Data:
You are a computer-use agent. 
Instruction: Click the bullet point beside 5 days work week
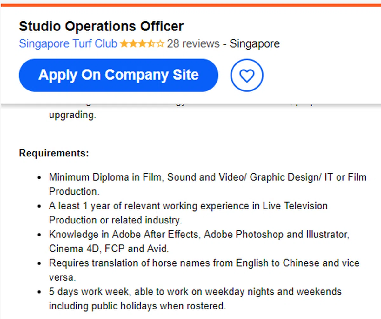39,292
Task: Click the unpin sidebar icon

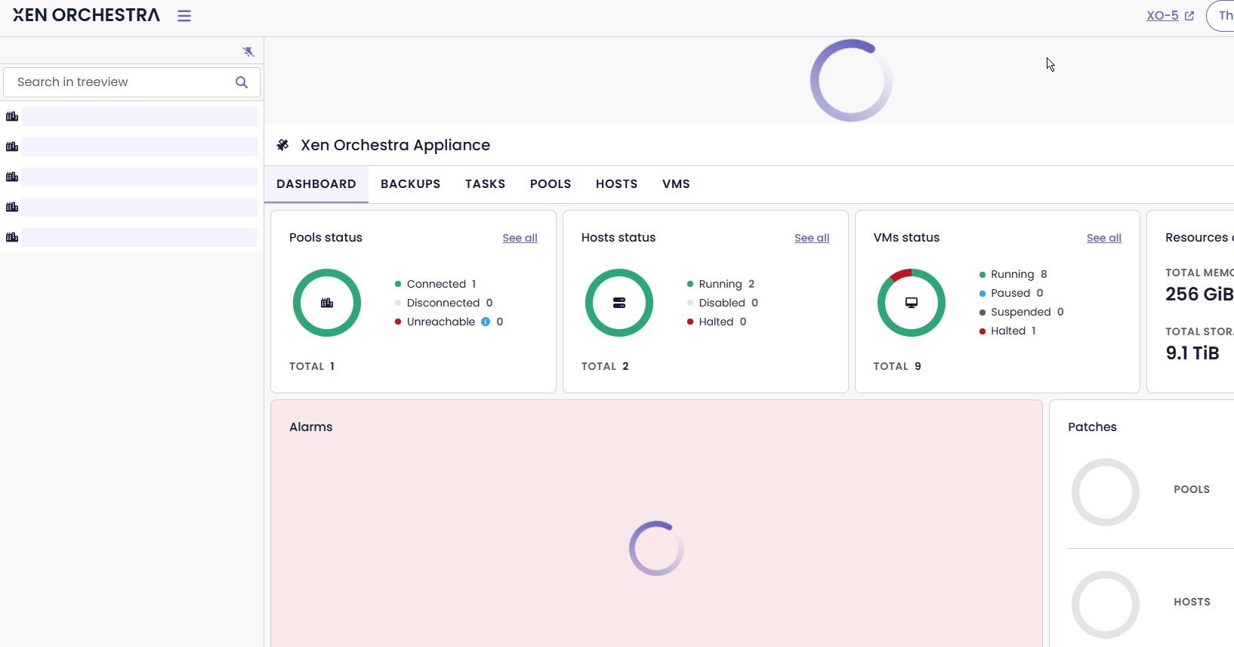Action: (248, 51)
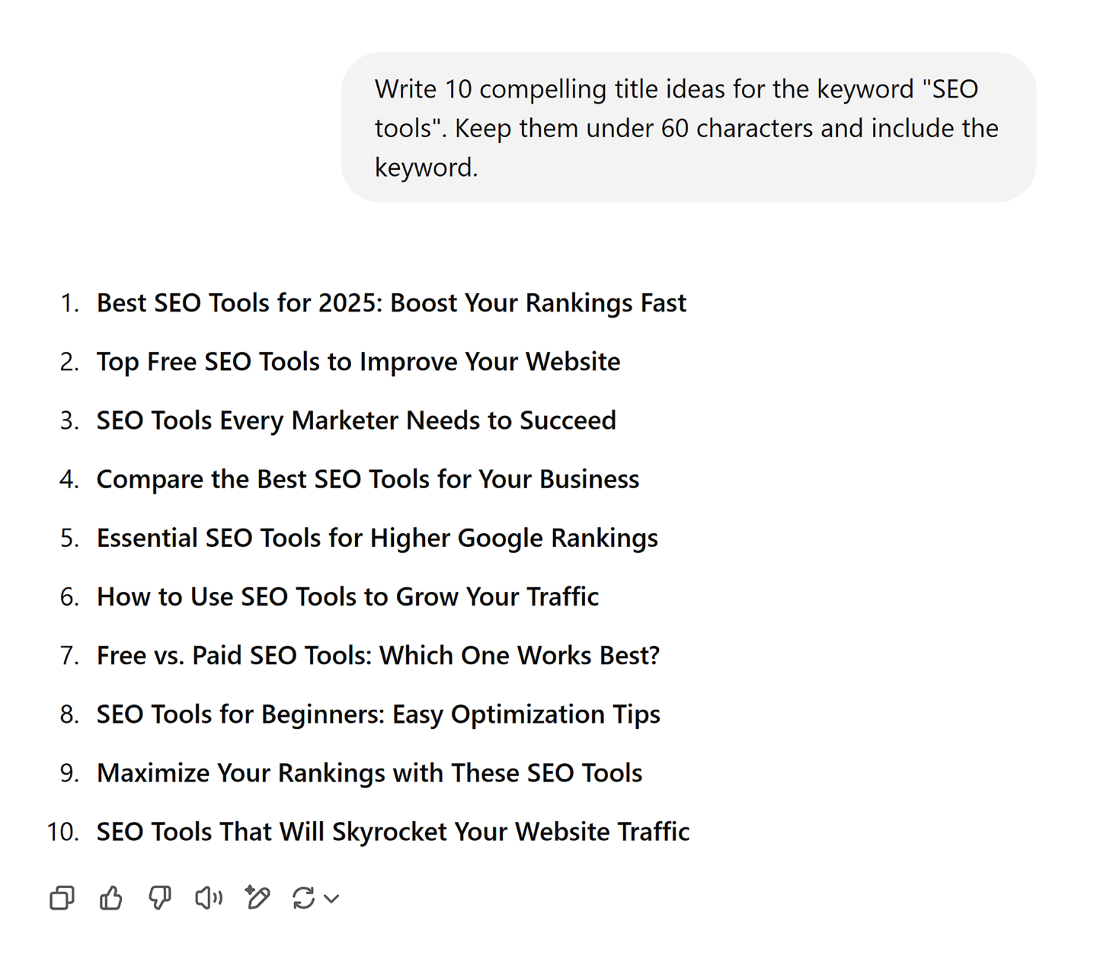This screenshot has width=1097, height=962.
Task: Click "How to Use SEO Tools" title
Action: coord(347,596)
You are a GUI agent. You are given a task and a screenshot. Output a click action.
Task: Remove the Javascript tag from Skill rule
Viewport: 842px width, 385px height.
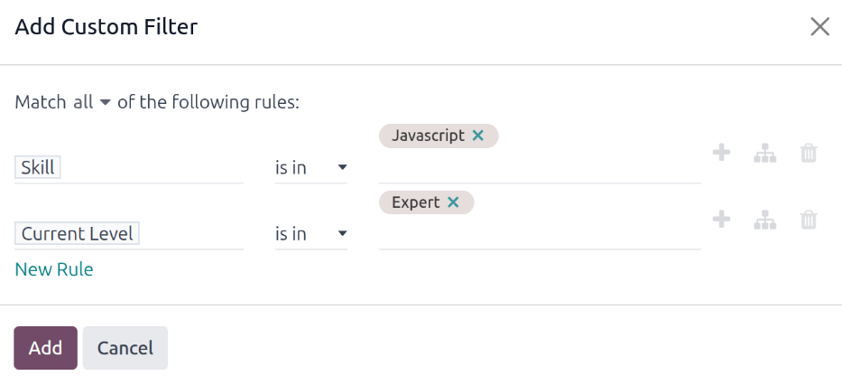point(478,136)
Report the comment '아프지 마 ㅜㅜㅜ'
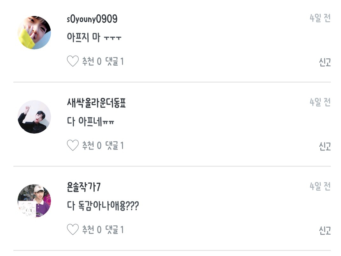This screenshot has height=256, width=341. pos(325,62)
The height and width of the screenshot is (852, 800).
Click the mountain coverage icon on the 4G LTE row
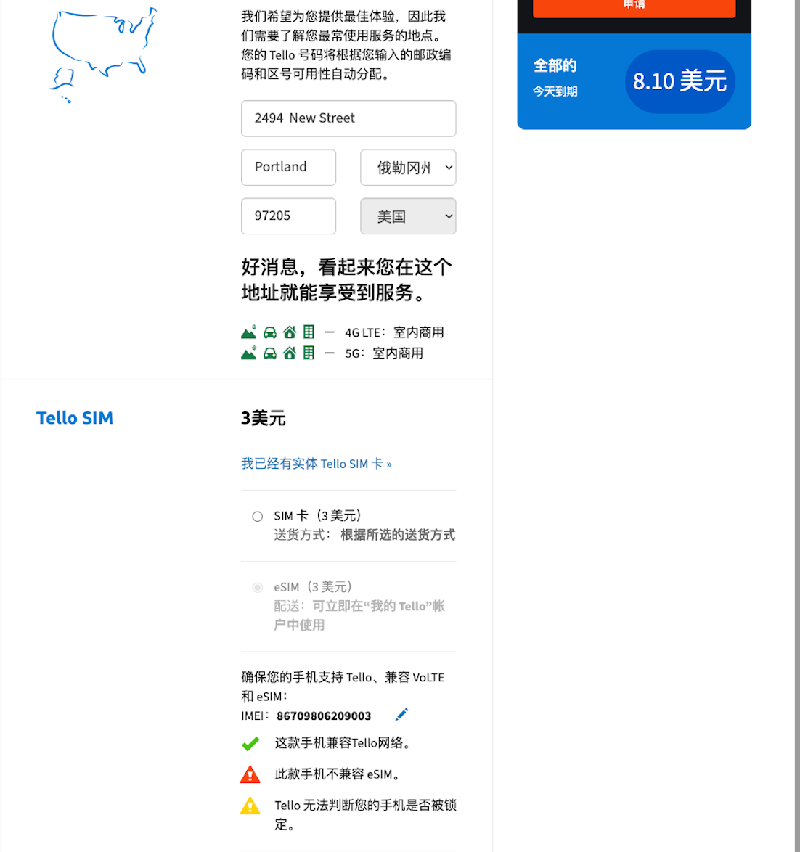pos(248,332)
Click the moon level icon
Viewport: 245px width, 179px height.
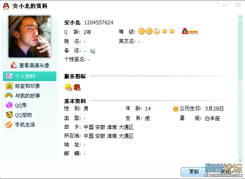coord(157,31)
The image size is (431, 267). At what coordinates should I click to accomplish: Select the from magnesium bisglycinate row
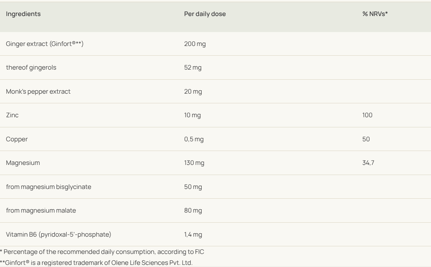48,187
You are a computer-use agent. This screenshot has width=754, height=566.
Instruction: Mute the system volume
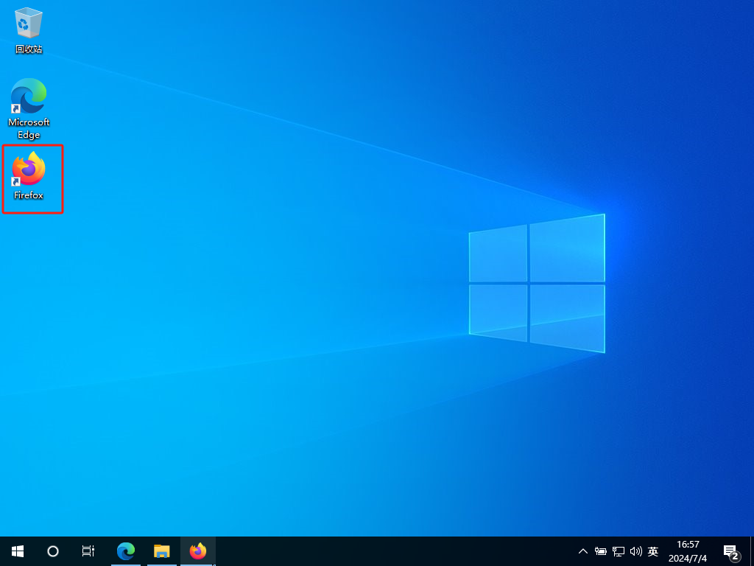(635, 551)
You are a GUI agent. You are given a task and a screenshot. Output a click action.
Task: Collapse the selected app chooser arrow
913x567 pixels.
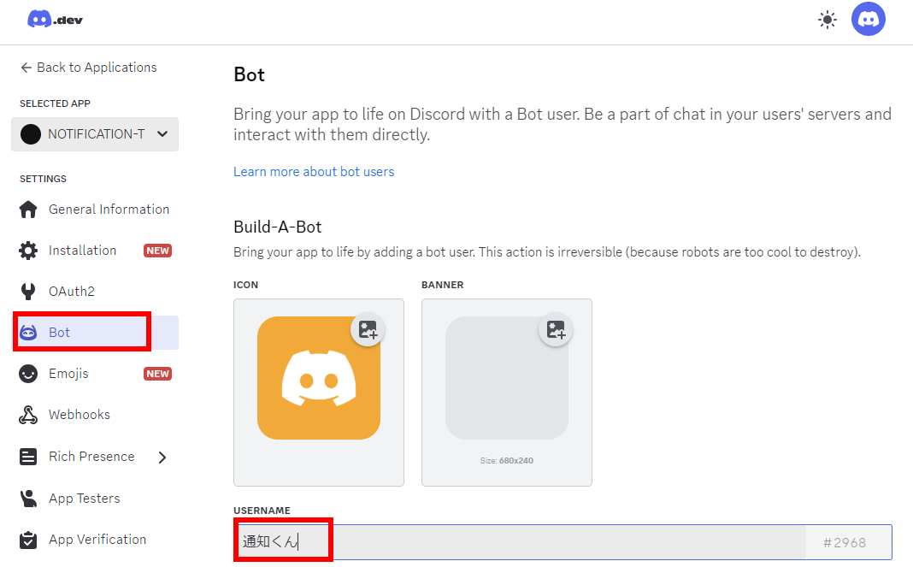[162, 134]
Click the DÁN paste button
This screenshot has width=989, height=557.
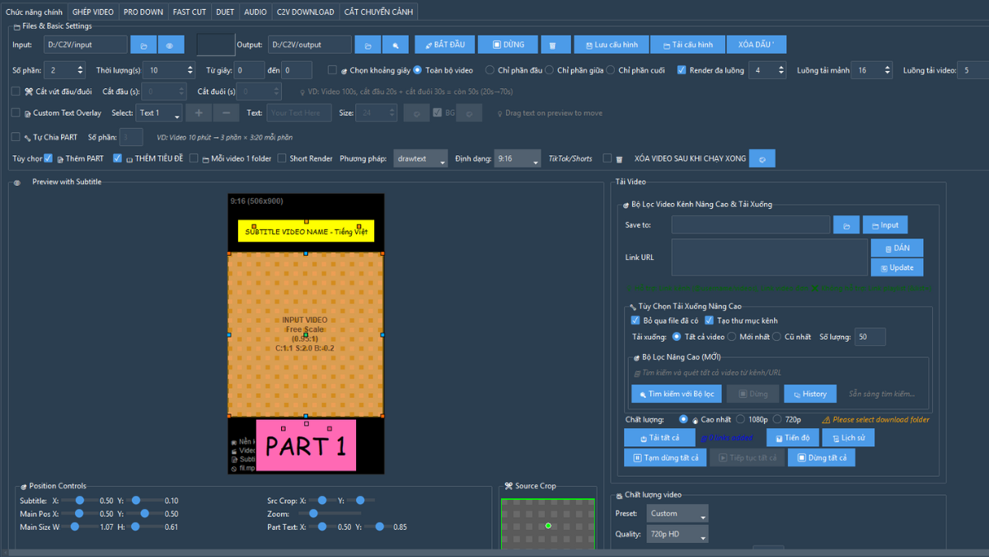897,248
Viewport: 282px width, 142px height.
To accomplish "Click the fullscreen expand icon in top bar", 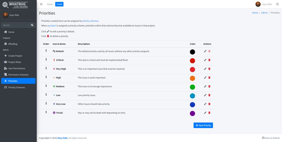I will pos(277,4).
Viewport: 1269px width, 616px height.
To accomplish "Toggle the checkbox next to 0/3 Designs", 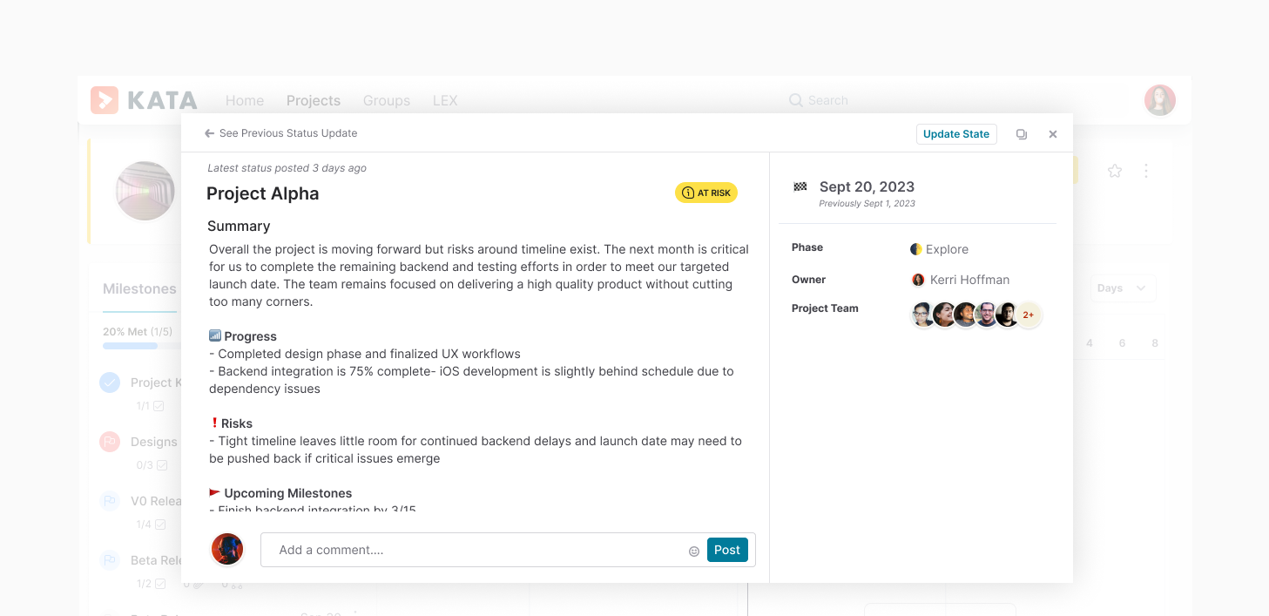I will (x=161, y=464).
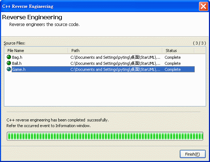
Task: Select the Ball.h file name
Action: coord(17,63)
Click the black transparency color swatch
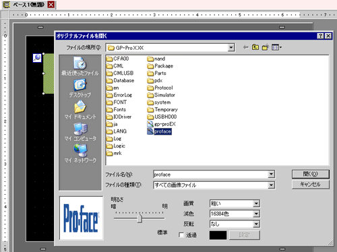Viewport: 337px width, 252px height. [x=218, y=235]
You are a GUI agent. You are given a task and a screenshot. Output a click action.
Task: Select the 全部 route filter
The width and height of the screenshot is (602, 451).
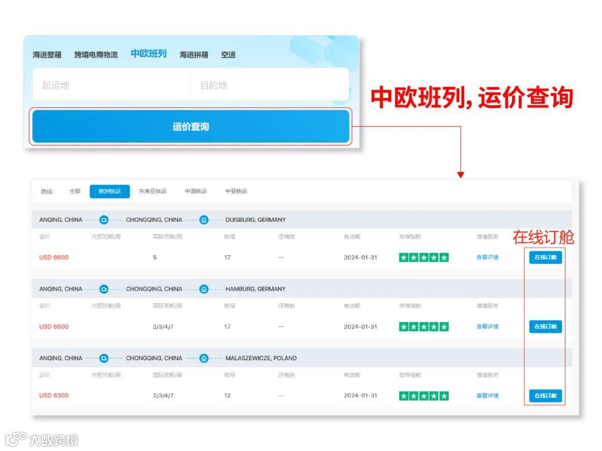(x=75, y=191)
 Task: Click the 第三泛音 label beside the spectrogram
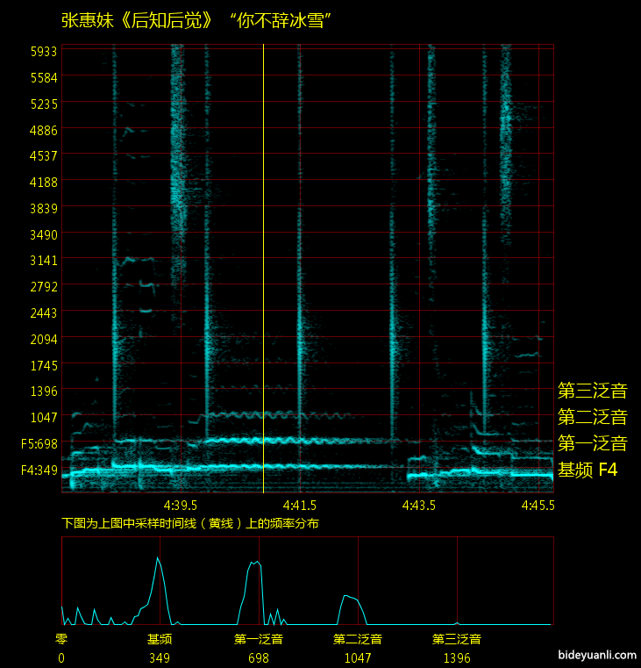593,391
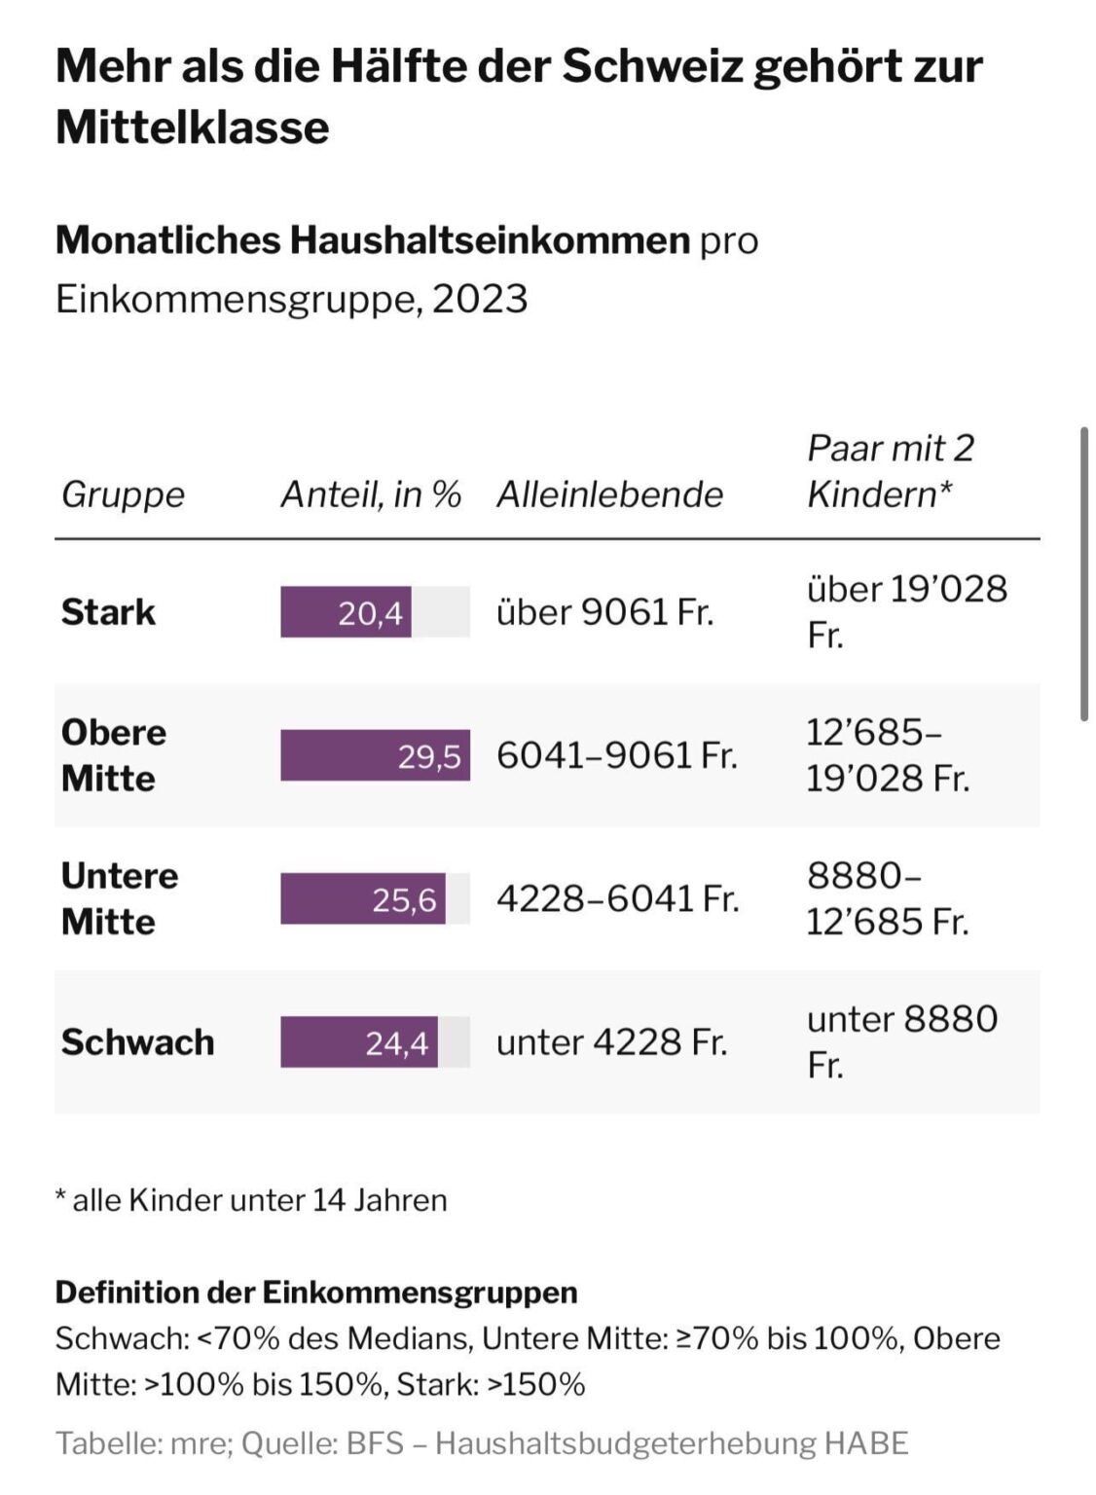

Task instructions:
An exact printout of the entries is wanted, covering the first line through the line holding "Task: Remove the", with pictures kept out of it.

Your solution:
You are a computer-use agent. 
Instruction: Click the bullet point beside 5 days work week
39,292
Task: Click the unpin sidebar icon

Action: (248, 51)
This screenshot has width=1097, height=962.
Task: Click "How to Use SEO Tools" title
Action: coord(347,596)
You are a GUI agent. You are given a task and a screenshot. Output a click action.
Task: Remove the Javascript tag from Skill rule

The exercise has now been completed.